韓国AI基本法の考察|アジア初の包括的AI規制が成立

韓国AI基本法の考察|アジア初の包括的AI規制が成立

更新日:2024年12月29日

2024年12月26日、韓国国会がアジア初となる包括的AI規制法を可決しました。EU AI Actに続く世界2番目の体系的なAI法制として、その内容と意義を調査・考察してみました。参考になれば幸いです。
韓国AI基本法の考察|アジア初の包括的AI規制が成立

1. 法案の概要と可決経緯

2024年12月26日、韓国国会は「AI発展及び信頼基盤構築に関する法律」(通称:AI基本法)を264票中260票の圧倒的多数で可決した。本法は、EU AI Actに続く世界で2番目の包括的AI規制法であり、アジア太平洋地域では初となる。

法案の正式名称
「인공지능 발전과 신뢰 기반 조성 등에 관한 법률」(人工知能発展と信頼基盤造成等に関する法律)

2. 主要な規制内容

本法はリスクベースのアプローチを採用し、AIシステムをリスクレベルに応じて分類・規制する。特に「高影響AI」と「生成AI」に対して厳格な義務を課している。

規制対象 主な義務
高影響AI 透明性確保、人的監視、リスク評価の実施
生成AI AI生成コンテンツの明示、安全措置の導入
海外事業者 一定規模以上は韓国国内に代表者設置義務

また、AI安全研究所および国家AIポリシーセンターの設立根拠も本法に盛り込まれている。

3. 施行スケジュールと影響

本法は1年間の準備期間を経て、2026年1月22日から施行される予定である。

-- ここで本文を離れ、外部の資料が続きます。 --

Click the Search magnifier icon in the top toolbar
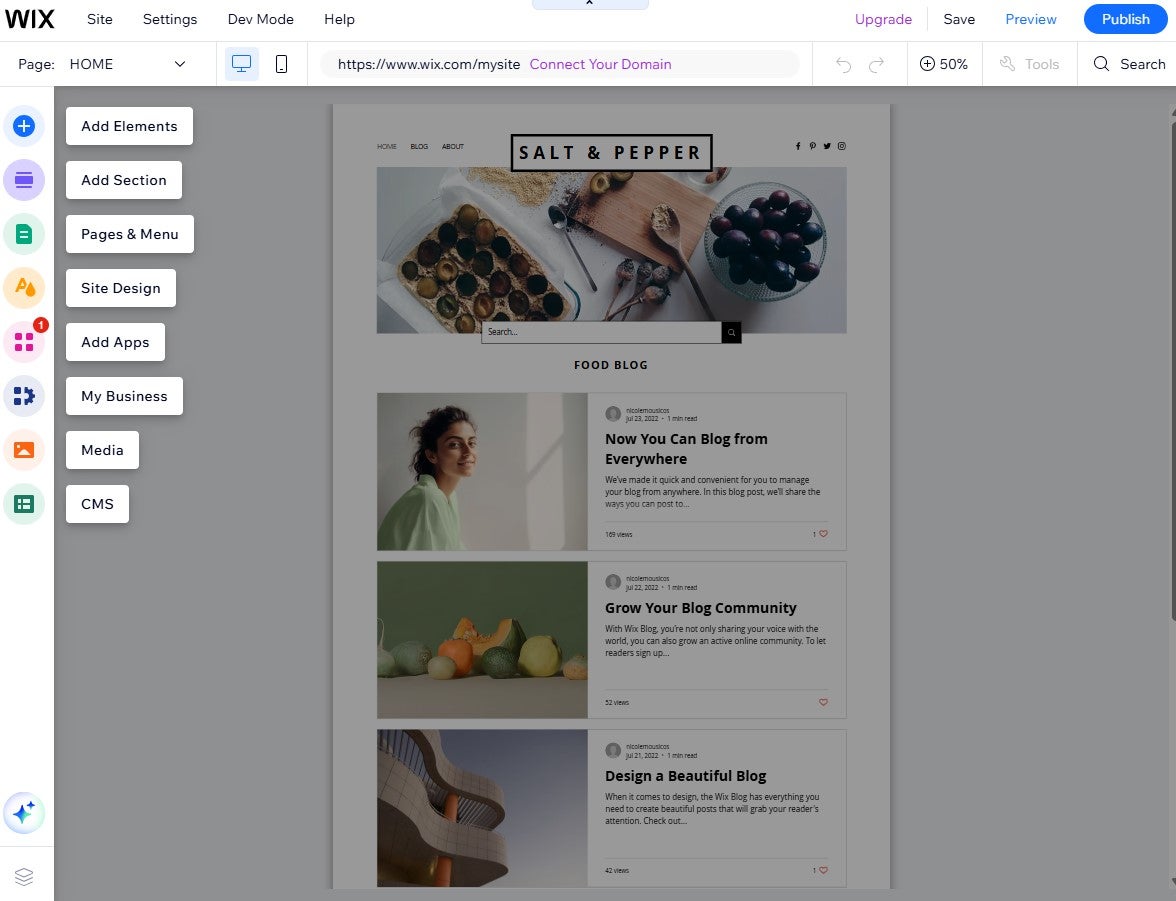 point(1101,63)
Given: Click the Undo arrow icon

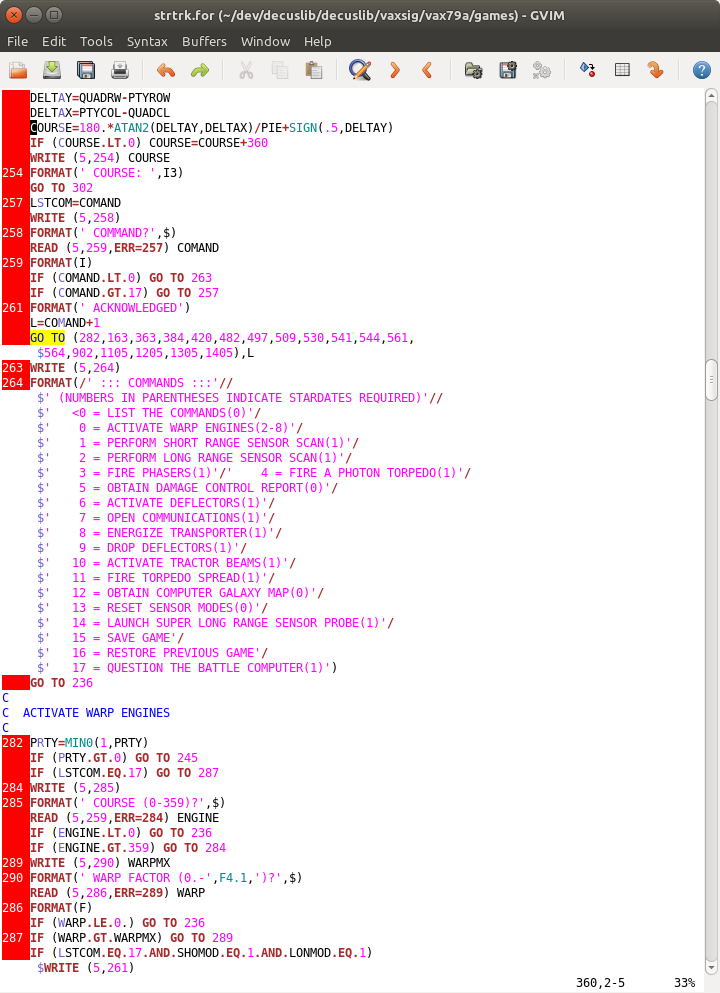Looking at the screenshot, I should click(165, 70).
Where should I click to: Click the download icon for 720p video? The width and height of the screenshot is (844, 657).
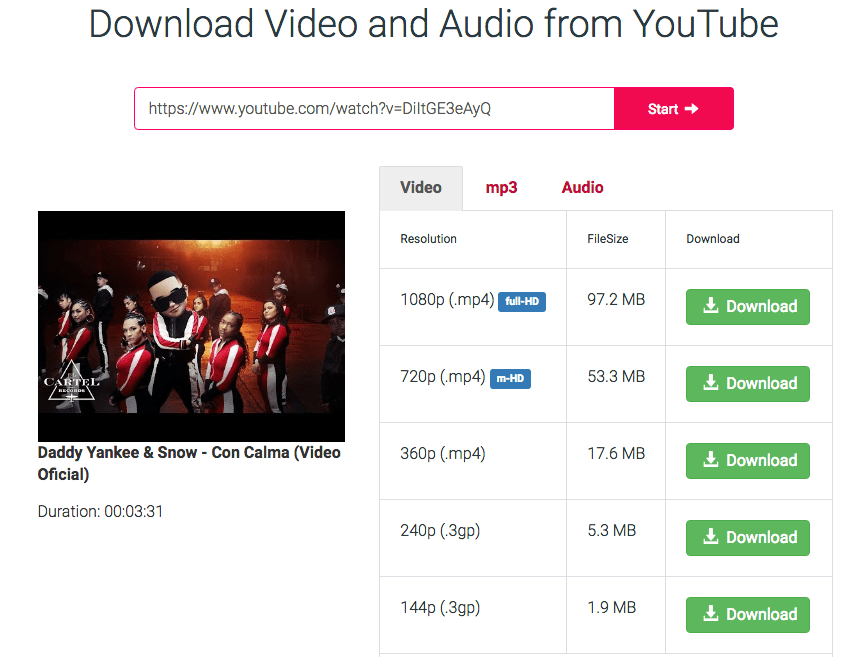(x=711, y=383)
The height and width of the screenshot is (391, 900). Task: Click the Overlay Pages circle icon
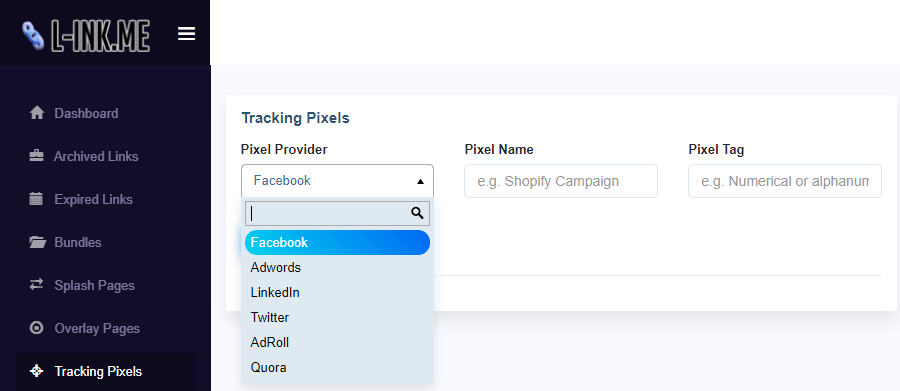pyautogui.click(x=37, y=328)
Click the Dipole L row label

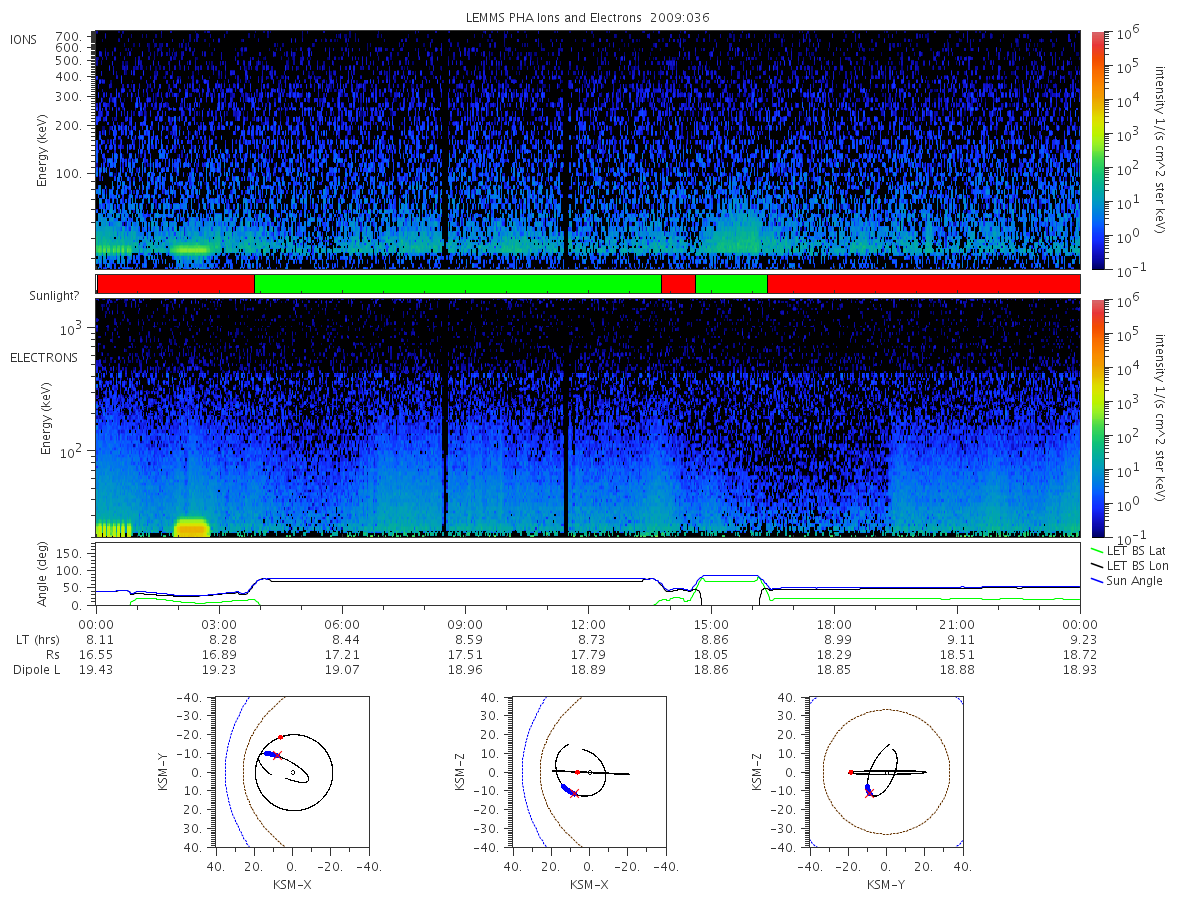[x=36, y=669]
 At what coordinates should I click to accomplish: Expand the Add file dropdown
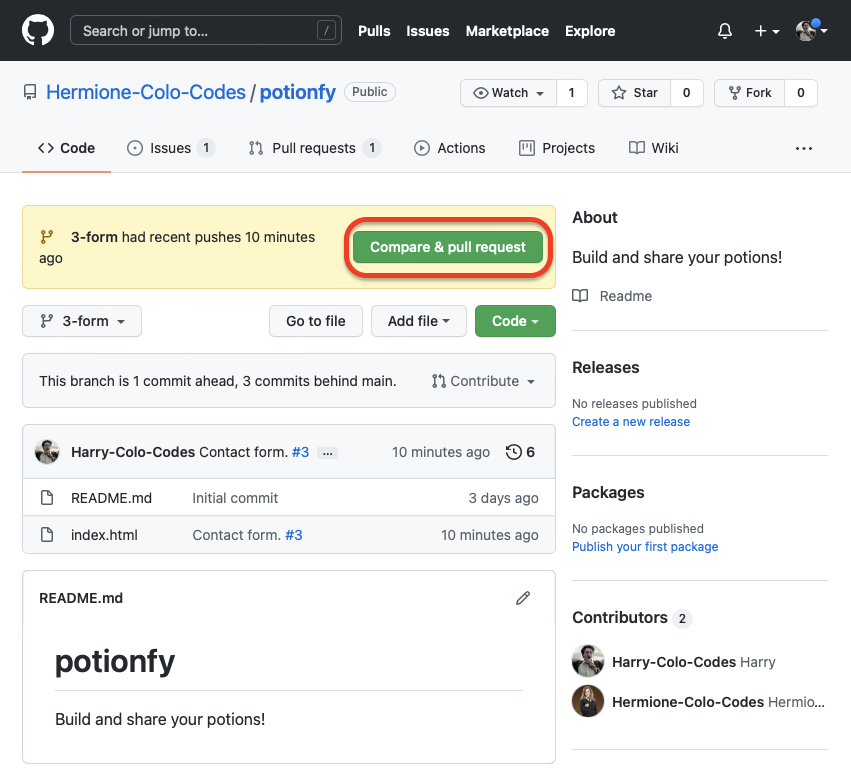(418, 321)

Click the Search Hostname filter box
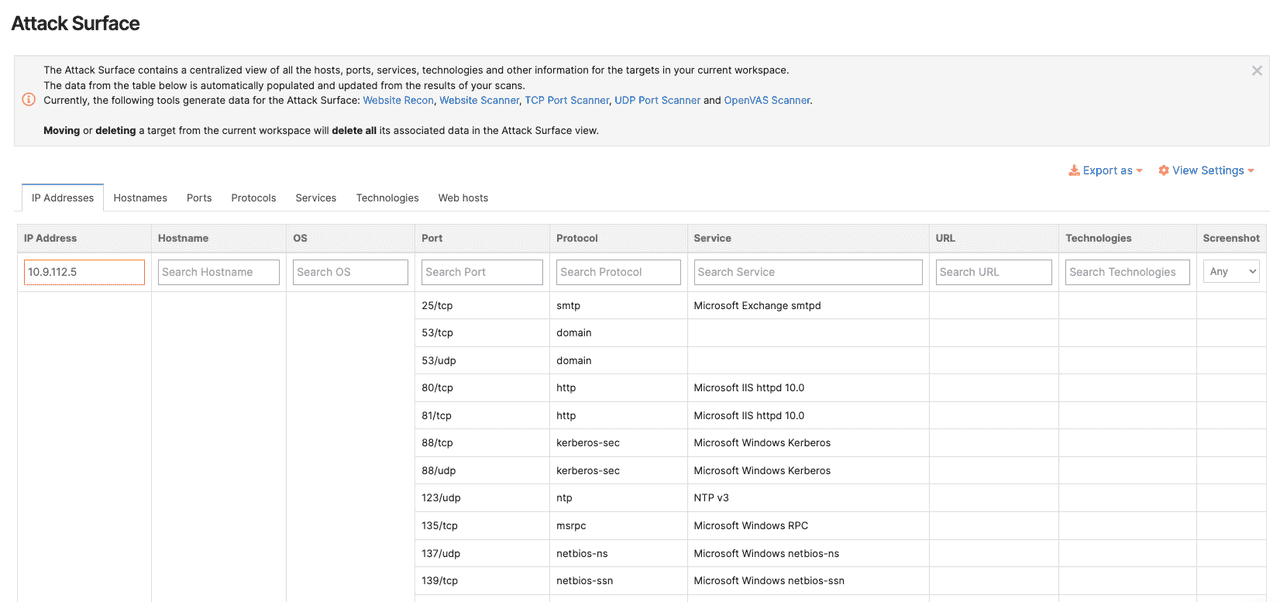coord(218,272)
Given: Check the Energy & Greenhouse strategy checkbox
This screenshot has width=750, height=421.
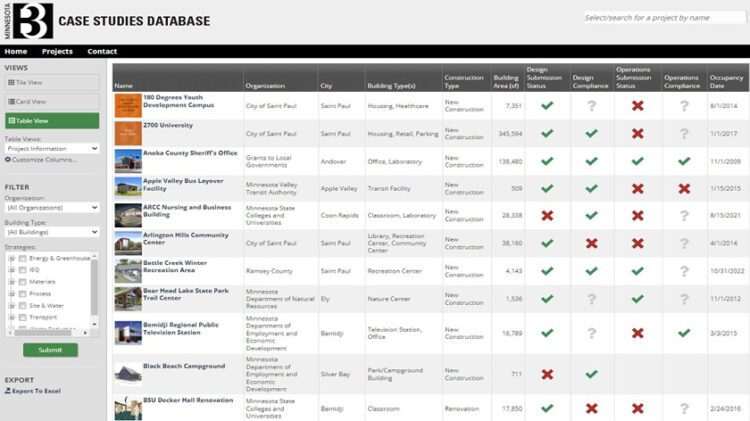Looking at the screenshot, I should click(23, 257).
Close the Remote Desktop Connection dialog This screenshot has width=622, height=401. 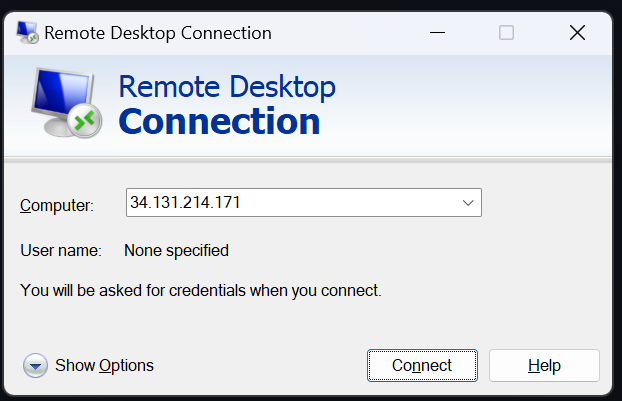tap(577, 33)
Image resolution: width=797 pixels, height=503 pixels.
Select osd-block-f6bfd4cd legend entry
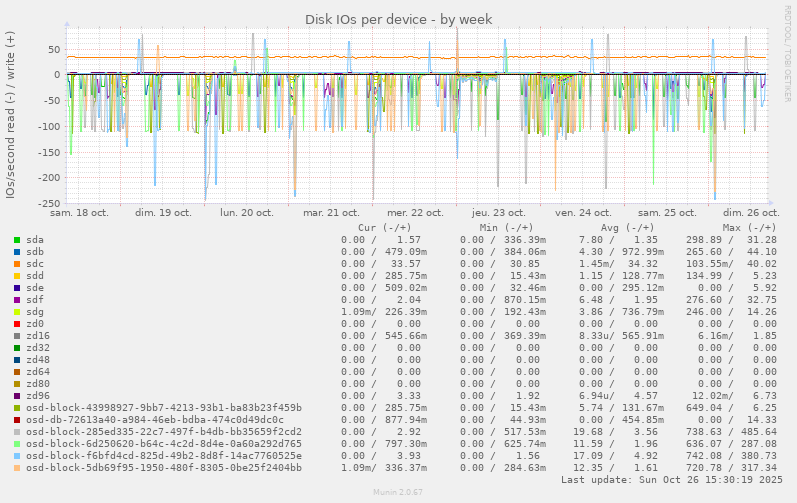[163, 456]
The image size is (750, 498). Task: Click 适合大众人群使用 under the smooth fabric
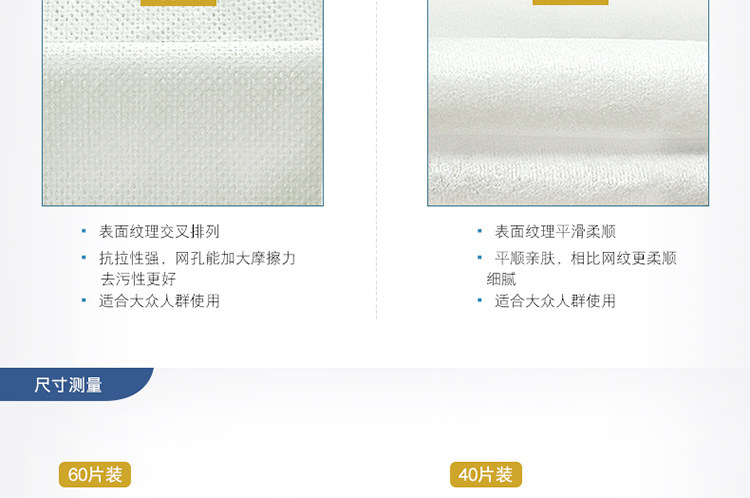click(x=555, y=301)
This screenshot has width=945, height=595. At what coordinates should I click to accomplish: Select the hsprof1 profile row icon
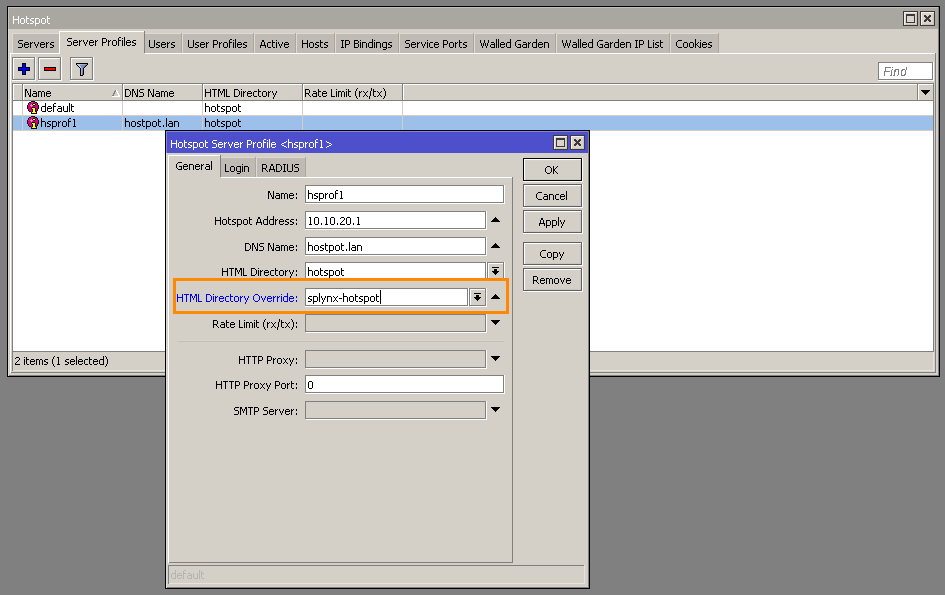coord(33,123)
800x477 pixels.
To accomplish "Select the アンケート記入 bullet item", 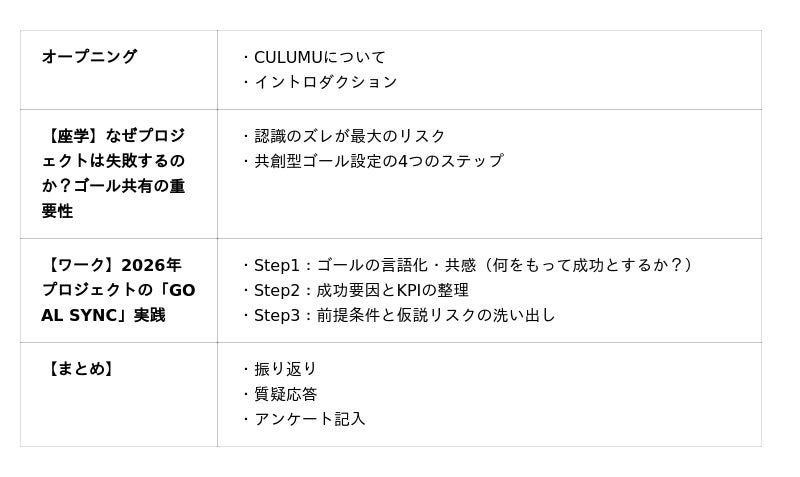I will tap(309, 419).
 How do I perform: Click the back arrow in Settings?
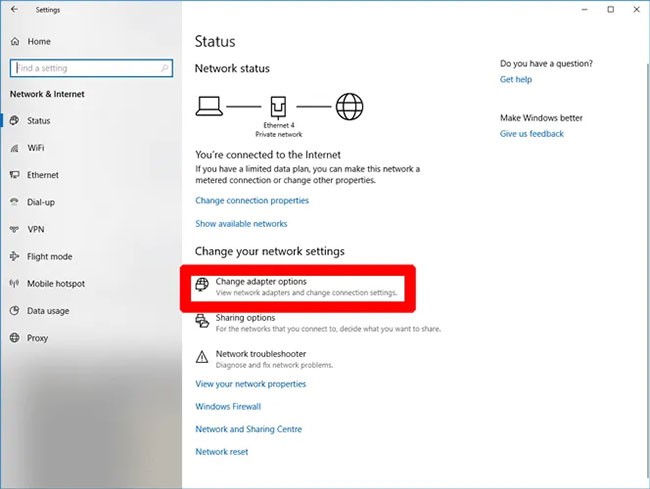[14, 9]
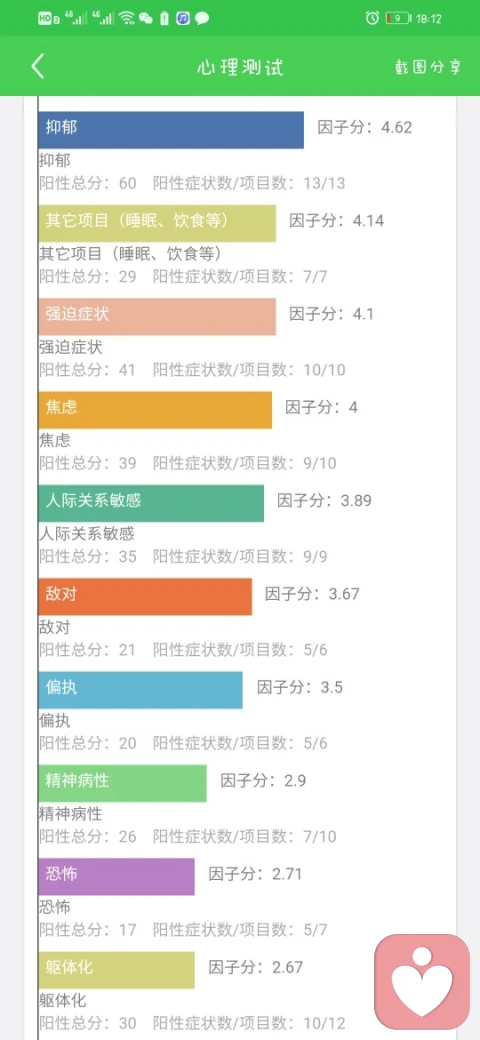This screenshot has height=1040, width=480.
Task: Tap the back arrow icon
Action: 38,66
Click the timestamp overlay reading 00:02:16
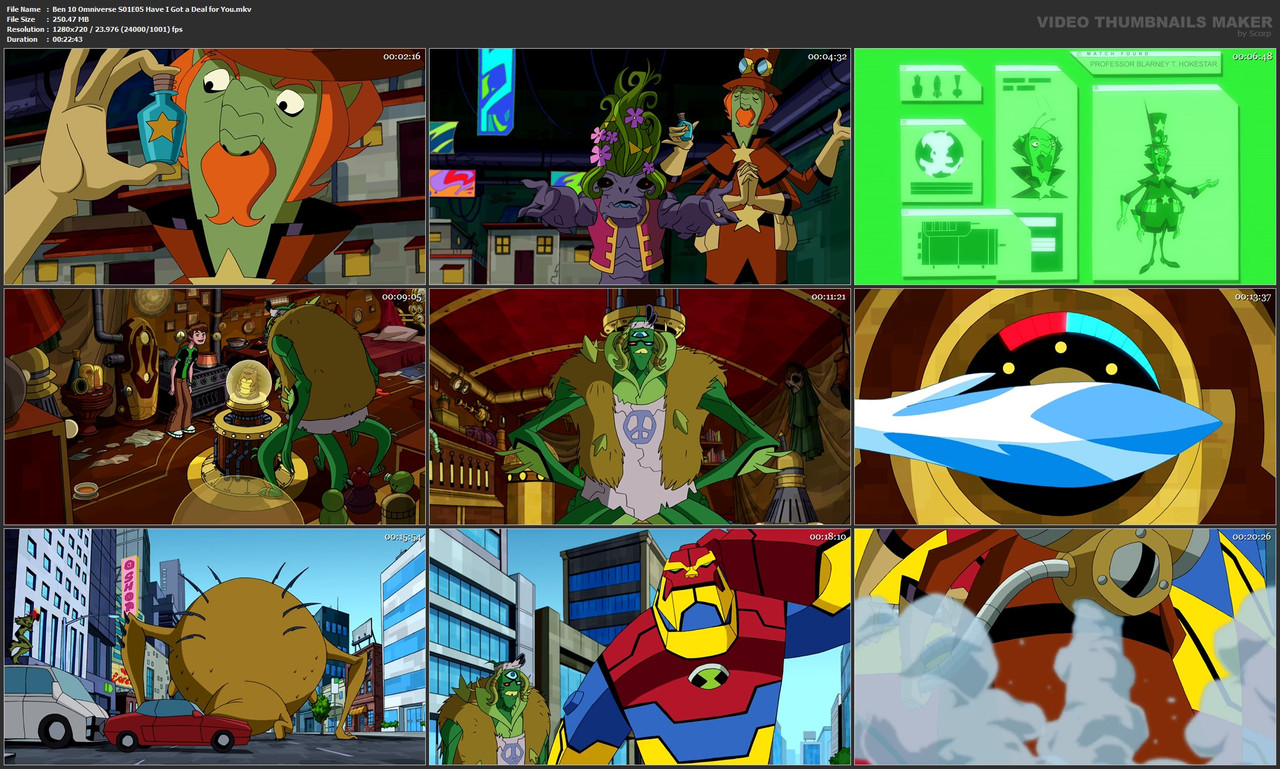Screen dimensions: 1280x769 pos(400,58)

韓国はAIガバナンスにおいてグローバルリーダーシップを確立する意図を明確にしており、日本を含むアジア各国のAI規制議論にも影響を与えると考えられる。

日本への示唆

  • 規制アプローチ:リスクベース規制の具体的な実装例として参考になる
  • 施行準備期間:1年間の猶予期間設定は現実的な対応
参考文献
[1] IAPP, "South Korea's AI Basic Act puts another AI governance regulation on the map," 2024年12月.
[2] Shin & Kim, "National Assembly passes the AI Basic Act," 2024年12月.
[3] U.S. International Trade Administration, "South Korea Artificial Intelligence (AI) Basic Act," 2024年12月.

免責事項
本記事は2024年12月29日時点の情報に基づいています。法規制の詳細は専門家にご相談ください。